Back in 1981, with the prime borrowing rate at an all-time high of 21 percent, most bank customers felt that those cameras they have in banks to photograph robbers should, in all fairness, be pointed at the "real" crooks: the lending officers. At such rates most companies found it difficult (if not impossible) to borrow money. Actually, it wasn't so hard to borrow money--it's just that no one could repay it.
Those days of exorbitant interest rates are gone now, at least for the time being. In fact, interest rates are at all-time lows. However, the problems of finding capital and repaying loans remain, and many business owners have feelings of animosity and bitterness toward banks and bankers as a result of their bad experiences. For just a moment, let's redefine the Golden Rule: Those who have the gold, make the rules.
Let's also take a look at the recent past. The economic firestorm of the past three years has changed the credit landscape going forward. First, let's look at the primary components of the recent financial meltdown: 1) a lax regulatory environment creating conditions for abuse, 2) substandard credit policies and documentation, 3) economic over-optimism, and 4) borrowers' lack of financial acumen.
In the bank regulatory arena, lax enforcement has been replaced by an overly restrictive review process applied in an arbitrary manner that is actually hindering the recovery. Banks are scrambling to refocus on credit training and loan documentation.
Finally, there's the issue of the lack of financial acumen on the part of business owners and managers. For decades, everyone has known, and accepted, the classic profile: Most business owners know how to make it and sell it, while the financial side of the business remains somewhat of a mystery. This folklore profile will no longer cut it in today's overzealous documentation environment. Business owners will be expected to "up their game" with regard to financial acumen and business performance.
Keep in mind that borrowing and lending represent two sides of the same coin. No business relationship works out unless you have a win-win situation. This includes banking. In fact, most bad experiences and loan rejections are the result of poor communication and lack of education: the banker's lack of education about your business, and your lack of education about the bank's procedures, policies, and constraints.
This mutual lack of education breeds misunderstanding, mistrust, and frustration. Ted Frost, in his book Where Have All the Woolly Mammoths Gone? puts it this way: "I've often thought if I could collect all the nation's bankers in a big gunny sack out in the middle of the ocean, that I would jump overboard with the sack and sacrifice myself just to rid the world of them."

* **Provided data**

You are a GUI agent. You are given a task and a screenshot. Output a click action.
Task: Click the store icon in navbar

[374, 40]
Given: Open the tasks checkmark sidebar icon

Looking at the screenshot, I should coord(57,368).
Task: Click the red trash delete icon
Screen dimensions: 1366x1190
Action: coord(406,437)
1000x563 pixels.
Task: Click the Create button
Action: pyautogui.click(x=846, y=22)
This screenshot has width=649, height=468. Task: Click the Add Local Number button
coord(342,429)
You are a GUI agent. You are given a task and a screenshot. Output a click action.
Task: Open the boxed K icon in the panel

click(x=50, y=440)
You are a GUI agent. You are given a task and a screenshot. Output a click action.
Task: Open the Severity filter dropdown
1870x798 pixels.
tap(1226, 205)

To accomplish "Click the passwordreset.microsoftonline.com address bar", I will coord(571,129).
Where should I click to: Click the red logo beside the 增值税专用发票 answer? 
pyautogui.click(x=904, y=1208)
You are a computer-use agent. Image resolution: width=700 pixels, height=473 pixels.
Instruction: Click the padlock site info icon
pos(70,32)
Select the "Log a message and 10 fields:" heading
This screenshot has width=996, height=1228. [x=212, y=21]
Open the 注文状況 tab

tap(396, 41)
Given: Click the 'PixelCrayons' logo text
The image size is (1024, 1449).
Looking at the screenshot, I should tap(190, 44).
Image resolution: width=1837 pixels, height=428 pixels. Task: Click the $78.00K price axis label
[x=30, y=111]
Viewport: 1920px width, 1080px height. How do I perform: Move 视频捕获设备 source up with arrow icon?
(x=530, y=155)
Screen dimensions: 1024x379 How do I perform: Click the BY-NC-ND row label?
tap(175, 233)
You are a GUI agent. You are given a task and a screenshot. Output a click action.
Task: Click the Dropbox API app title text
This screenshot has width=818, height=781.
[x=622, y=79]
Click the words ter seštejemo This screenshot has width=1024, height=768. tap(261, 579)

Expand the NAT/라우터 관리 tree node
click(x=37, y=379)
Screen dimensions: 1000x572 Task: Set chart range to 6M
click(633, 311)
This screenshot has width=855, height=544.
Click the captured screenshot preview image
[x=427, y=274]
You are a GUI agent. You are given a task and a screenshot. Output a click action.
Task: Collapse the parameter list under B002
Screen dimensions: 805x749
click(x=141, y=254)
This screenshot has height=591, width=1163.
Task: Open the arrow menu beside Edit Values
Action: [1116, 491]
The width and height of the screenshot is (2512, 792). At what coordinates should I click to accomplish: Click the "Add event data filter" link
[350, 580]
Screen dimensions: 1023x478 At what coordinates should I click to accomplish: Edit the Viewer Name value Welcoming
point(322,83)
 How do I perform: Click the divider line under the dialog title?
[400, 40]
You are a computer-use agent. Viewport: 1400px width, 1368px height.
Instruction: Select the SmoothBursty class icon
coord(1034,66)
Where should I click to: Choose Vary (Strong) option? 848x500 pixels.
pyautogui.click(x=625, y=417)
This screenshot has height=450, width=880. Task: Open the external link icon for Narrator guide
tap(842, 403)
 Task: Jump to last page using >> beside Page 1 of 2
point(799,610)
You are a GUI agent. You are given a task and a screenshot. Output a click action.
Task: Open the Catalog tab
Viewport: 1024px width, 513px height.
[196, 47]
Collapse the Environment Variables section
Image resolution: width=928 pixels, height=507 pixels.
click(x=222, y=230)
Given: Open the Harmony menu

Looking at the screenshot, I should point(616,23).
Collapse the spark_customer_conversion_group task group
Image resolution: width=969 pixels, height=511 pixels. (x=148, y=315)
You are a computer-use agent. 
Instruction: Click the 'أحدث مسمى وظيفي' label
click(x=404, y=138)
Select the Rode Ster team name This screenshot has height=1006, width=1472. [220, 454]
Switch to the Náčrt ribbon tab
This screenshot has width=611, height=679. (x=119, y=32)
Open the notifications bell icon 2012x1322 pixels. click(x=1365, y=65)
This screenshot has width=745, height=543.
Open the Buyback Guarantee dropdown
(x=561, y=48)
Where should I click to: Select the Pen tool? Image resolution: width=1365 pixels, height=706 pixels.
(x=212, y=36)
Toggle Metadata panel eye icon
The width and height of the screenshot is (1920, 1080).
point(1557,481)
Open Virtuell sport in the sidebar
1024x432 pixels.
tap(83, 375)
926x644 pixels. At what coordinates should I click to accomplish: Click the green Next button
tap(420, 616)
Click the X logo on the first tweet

* **Problem set**
• 1. Set down the part of the bank lending article that starts at "Those days of" and ends at "make the rules.", word for word.
• 2. Recast the records as a JSON list of strings, one string per line and with blank lines omitted. Start at the line containing "This screenshot has width=745, height=543." and end with the last line of the records.
The article on bank lending and the records are unrelated and should be treated as separate material.

* **Exercise responses**
• 1.
Those days of exorbitant interest rates are gone now, at least for the time being. In fact, interest rates are at all-time lows. However, the problems of finding capital and repaying loans remain, and many business owners have feelings of animosity and bitterness toward banks and bankers as a result of their bad experiences. For just a moment, let's redefine the Golden Rule: Those who have the gold, make the rules.

• 2.
[
  "This screenshot has width=745, height=543.",
  "Open the Buyback Guarantee dropdown",
  "(x=561, y=48)",
  "Where should I click to: Select the Pen tool? Image resolution: width=1365 pixels, height=706 pixels.",
  "(x=212, y=36)",
  "Toggle Metadata panel eye icon",
  "The width and height of the screenshot is (1920, 1080).",
  "point(1557,481)",
  "Open Virtuell sport in the sidebar",
  "1024x432 pixels.",
  "tap(83, 375)",
  "926x644 pixels. At what coordinates should I click to accomplish: Click the green Next button",
  "tap(420, 616)",
  "Click the X logo on the first tweet"
]